__Records of locating words and elements__
--- --- ---

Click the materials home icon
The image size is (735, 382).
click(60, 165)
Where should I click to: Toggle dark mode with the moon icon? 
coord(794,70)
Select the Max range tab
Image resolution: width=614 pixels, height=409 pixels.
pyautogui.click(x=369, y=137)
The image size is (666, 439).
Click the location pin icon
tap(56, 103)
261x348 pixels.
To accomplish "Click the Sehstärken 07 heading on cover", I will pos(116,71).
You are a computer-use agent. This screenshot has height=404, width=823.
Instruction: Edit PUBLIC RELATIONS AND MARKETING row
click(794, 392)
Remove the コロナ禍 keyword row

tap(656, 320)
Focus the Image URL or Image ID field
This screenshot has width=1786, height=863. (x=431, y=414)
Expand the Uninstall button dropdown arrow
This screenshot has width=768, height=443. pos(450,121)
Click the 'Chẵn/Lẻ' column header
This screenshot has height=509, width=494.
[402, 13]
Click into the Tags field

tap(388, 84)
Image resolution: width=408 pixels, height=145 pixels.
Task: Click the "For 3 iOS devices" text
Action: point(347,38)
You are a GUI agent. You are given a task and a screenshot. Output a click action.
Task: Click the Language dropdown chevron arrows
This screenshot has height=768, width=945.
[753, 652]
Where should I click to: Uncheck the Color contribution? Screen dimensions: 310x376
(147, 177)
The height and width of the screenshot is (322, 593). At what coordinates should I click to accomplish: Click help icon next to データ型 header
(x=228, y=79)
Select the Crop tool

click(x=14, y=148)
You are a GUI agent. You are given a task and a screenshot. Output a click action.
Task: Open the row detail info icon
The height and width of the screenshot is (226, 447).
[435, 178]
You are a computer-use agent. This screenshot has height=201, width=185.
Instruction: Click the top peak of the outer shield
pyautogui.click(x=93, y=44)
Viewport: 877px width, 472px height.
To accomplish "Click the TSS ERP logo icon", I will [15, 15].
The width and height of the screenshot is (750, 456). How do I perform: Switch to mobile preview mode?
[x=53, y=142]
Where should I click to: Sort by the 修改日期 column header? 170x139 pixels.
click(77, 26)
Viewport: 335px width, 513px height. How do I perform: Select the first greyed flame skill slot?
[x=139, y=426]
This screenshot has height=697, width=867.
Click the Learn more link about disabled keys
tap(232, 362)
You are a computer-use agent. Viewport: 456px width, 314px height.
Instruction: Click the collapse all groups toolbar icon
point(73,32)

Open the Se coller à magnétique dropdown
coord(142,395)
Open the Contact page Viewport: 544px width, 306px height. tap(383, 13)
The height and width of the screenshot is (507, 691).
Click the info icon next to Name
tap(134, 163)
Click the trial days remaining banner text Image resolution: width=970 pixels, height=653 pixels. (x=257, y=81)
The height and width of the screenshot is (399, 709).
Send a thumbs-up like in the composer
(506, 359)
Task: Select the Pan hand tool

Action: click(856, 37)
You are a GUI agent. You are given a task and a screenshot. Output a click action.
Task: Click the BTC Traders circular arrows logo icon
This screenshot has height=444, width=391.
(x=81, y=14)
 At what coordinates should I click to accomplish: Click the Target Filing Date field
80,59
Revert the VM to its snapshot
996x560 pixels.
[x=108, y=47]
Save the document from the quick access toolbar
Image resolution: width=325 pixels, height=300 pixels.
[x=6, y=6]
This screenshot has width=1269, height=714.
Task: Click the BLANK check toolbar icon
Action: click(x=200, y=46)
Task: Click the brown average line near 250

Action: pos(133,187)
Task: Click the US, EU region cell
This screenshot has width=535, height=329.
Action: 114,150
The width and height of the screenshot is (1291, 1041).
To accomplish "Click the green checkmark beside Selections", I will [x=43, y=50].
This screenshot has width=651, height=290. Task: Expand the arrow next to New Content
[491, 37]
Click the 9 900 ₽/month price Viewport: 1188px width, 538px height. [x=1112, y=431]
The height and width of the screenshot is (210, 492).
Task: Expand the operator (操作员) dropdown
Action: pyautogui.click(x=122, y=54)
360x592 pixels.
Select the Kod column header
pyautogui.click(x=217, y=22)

--- --- ---

__Instructions to follow__
Rewrite all of the rows above, replacing "GUI agent" with "interface agent" and leaving everything else unchanged.

__Output of the exercise__
Click the materials home icon
The image size is (735, 382).
click(60, 165)
Where should I click to: Toggle dark mode with the moon icon? 
coord(794,70)
Select the Max range tab
Image resolution: width=614 pixels, height=409 pixels.
pyautogui.click(x=369, y=137)
The image size is (666, 439).
Click the location pin icon
tap(56, 103)
261x348 pixels.
To accomplish "Click the Sehstärken 07 heading on cover", I will pos(116,71).
You are a computer-use agent. This screenshot has height=404, width=823.
Instruction: Edit PUBLIC RELATIONS AND MARKETING row
click(794, 392)
Remove the コロナ禍 keyword row

tap(656, 320)
Focus the Image URL or Image ID field
This screenshot has width=1786, height=863. (x=431, y=414)
Expand the Uninstall button dropdown arrow
This screenshot has width=768, height=443. pos(450,121)
Click the 'Chẵn/Lẻ' column header
This screenshot has height=509, width=494.
[402, 13]
Click into the Tags field

tap(388, 84)
Image resolution: width=408 pixels, height=145 pixels.
Task: Click the "For 3 iOS devices" text
Action: point(347,38)
You are a interface agent. You are given a task and a screenshot. Output a click action.
Task: Click the Language dropdown chevron arrows
This screenshot has height=768, width=945.
[753, 652]
Where should I click to: Uncheck the Color contribution? Screen dimensions: 310x376
(147, 177)
The height and width of the screenshot is (322, 593). At what coordinates should I click to accomplish: Click help icon next to データ型 header
(x=228, y=79)
Select the Crop tool

click(x=14, y=148)
You are a interface agent. You are given a task and a screenshot. Output a click action.
Task: Open the row detail info icon
The height and width of the screenshot is (226, 447).
[435, 178]
You are a computer-use agent. This screenshot has height=201, width=185.
Instruction: Click the top peak of the outer shield
pyautogui.click(x=93, y=44)
Viewport: 877px width, 472px height.
To accomplish "Click the TSS ERP logo icon", I will [15, 15].
The width and height of the screenshot is (750, 456). How do I perform: Switch to mobile preview mode?
[x=53, y=142]
Where should I click to: Sort by the 修改日期 column header? 170x139 pixels.
click(77, 26)
Viewport: 335px width, 513px height. How do I perform: Select the first greyed flame skill slot?
[x=139, y=426]
This screenshot has height=697, width=867.
Click the Learn more link about disabled keys
tap(232, 362)
You are a computer-use agent. Viewport: 456px width, 314px height.
Instruction: Click the collapse all groups toolbar icon
point(73,32)

Open the Se coller à magnétique dropdown
coord(142,395)
Open the Contact page Viewport: 544px width, 306px height. tap(383, 13)
The height and width of the screenshot is (507, 691).
Click the info icon next to Name
tap(134, 163)
Click the trial days remaining banner text Image resolution: width=970 pixels, height=653 pixels. (x=257, y=81)
The height and width of the screenshot is (399, 709).
Send a thumbs-up like in the composer
(506, 359)
Task: Select the Pan hand tool

Action: click(856, 37)
You are a interface agent. You are given a task and a screenshot. Output a click action.
Task: Click the BTC Traders circular arrows logo icon
This screenshot has height=444, width=391.
(x=81, y=14)
 At what coordinates should I click to accomplish: Click the Target Filing Date field
80,59
Revert the VM to its snapshot
996x560 pixels.
[x=108, y=47]
Save the document from the quick access toolbar
Image resolution: width=325 pixels, height=300 pixels.
[x=6, y=6]
This screenshot has width=1269, height=714.
Task: Click the BLANK check toolbar icon
Action: click(x=200, y=46)
Task: Click the brown average line near 250

Action: pos(133,187)
Task: Click the US, EU region cell
This screenshot has width=535, height=329.
Action: 114,150
The width and height of the screenshot is (1291, 1041).
To accomplish "Click the green checkmark beside Selections", I will [x=43, y=50].
This screenshot has width=651, height=290. Task: Expand the arrow next to New Content
[491, 37]
Click the 9 900 ₽/month price Viewport: 1188px width, 538px height. [x=1112, y=431]
The height and width of the screenshot is (210, 492).
Task: Expand the operator (操作员) dropdown
Action: pyautogui.click(x=122, y=54)
360x592 pixels.
Select the Kod column header
pyautogui.click(x=217, y=22)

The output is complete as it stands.